EXTRACTED TEXT =
|---|

Michigan football’s final statement in year of controversy: We’re champs!

by | Jan 9, 2024 | Detroit Free Press, Sports | 0 comments

HOUSTON — And then, all Hail broke loose.

Mikey Sainristil intercepted a fourth-down pass, a desperate heave by Washington quarterback Michael Penix Jr. that landed right in Sainristil’s gut. He took off the other way, eyes widening. Ten yards. Twenty yards. Thirty yards. As tens of thousands of maize and blue fans who stuffed the stands of NRG Stadium rose and roared and waved the kid on. He crossed midfield, green turf ahead. Fifty yards. Sixty yards. …

And as Sainristil galloped on, all the shadows seemed to fall away, everything that hovered over this crazy, undefeated Wolverines season, the critics, the finger pointing, the suspensionsthe “Michigan Vs. Everybody” T-shirts, all of it, burned off as if hurtling into the sun.

Michigan football would capture a national championship, its first in 26 years. No polls this time. No tying with another school. This was undeniable. A No. 1 ranking. A perfect season.

|---|

DATA PROVIDED =
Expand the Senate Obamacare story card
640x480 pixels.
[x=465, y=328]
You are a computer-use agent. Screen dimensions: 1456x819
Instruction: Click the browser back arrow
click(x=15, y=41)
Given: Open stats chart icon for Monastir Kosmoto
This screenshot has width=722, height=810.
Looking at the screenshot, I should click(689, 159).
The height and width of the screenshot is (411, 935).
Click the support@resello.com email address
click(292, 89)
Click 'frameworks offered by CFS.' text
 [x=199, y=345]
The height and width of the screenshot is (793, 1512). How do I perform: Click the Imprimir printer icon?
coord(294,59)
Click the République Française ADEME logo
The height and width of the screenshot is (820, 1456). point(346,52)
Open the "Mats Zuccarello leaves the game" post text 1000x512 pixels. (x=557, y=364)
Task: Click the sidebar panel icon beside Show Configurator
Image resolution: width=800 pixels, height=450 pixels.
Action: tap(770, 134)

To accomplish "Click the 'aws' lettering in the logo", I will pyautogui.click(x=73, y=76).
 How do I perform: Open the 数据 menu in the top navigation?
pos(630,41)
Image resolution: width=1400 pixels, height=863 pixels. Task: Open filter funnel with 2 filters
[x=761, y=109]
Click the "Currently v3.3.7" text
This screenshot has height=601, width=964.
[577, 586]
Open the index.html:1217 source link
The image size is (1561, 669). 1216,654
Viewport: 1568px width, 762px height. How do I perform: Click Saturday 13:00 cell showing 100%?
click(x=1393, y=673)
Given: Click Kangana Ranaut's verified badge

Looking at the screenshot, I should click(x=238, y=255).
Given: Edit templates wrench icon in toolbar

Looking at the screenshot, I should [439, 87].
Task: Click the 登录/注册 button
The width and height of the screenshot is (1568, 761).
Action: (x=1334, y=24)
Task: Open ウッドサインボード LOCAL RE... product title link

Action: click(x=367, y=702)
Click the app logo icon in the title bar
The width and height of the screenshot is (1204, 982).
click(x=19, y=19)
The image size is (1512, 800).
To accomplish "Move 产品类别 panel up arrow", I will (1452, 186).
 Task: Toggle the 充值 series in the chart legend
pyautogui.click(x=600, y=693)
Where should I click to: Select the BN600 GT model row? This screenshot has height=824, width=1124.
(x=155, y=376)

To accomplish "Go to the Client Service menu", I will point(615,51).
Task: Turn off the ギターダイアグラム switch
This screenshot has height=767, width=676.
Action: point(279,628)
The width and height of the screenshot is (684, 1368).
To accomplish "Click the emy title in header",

|---|

YOUR TASK = Please answer from the Michigan football article: how many years had passed since the school's last national championship? This data comes from a separate source.

TASK OUTPUT = 26 years.